_To do_
In the passage about Vera's early years with the LAPD, copy everything from "The accounts painted" down to "shell landing nearby.", swapping "medic" for "corpsman".

_Exercise passage_
The accounts painted a picture of a city lurching toward its future, a rendezvous darkened by war and filled with uncertainty over the atomic present, Police Chief William H. Parker presiding.
Like many LAPD recruits, Vera had returned from Europe, where life and death often depended on where you stood. As a medic, he had ferried the wounded from the front and remembers once hearing the whoosh and whomp of an unexploded shell landing nearby.
Back home, he got a job as a crane operator — until the promise of $400 a month and an LAPD pension seemed like a better deal. He was sworn in on Jan. 5, 1948. In an early photo, he was not above smiling for the camera. A year later, he was in a shootout that could have ended his career.
BULLETS RIDDLE EX-CONVICT FIGHTING 100 L.A. POLICE
On a foggy night, Vera and his partner were on plain-clothes detail in Silver Lake when they heard shots. A man was running toward them. Vera drew his .38 and heard an explosion. The gun jumped from his grip. He had been shot in the hand.

_Provided data_

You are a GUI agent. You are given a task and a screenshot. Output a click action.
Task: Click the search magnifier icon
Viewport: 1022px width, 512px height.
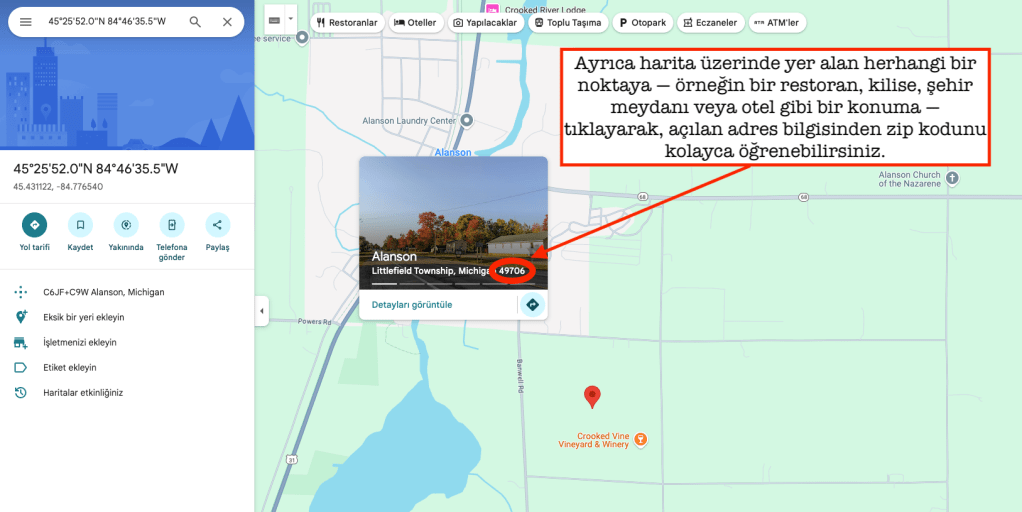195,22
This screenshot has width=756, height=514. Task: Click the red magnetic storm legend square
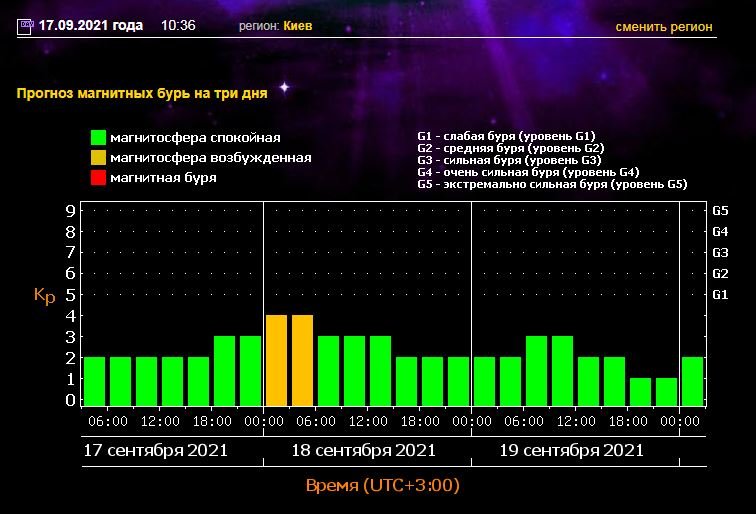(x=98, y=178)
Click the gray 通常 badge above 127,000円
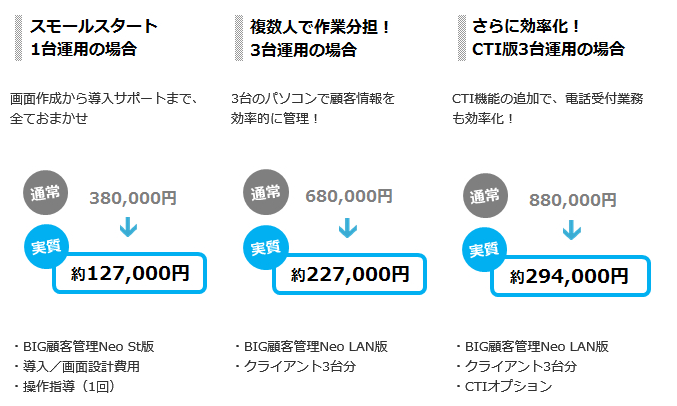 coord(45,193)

_Exercise response_
The accounts painted a picture of a city lurching toward its future, a rendezvous darkened by war and filled with uncertainty over the atomic present, Police Chief William H. Parker presiding.
Like many LAPD recruits, Vera had returned from Europe, where life and death often depended on where you stood. As a corpsman, he had ferried the wounded from the front and remembers once hearing the whoosh and whomp of an unexploded shell landing nearby.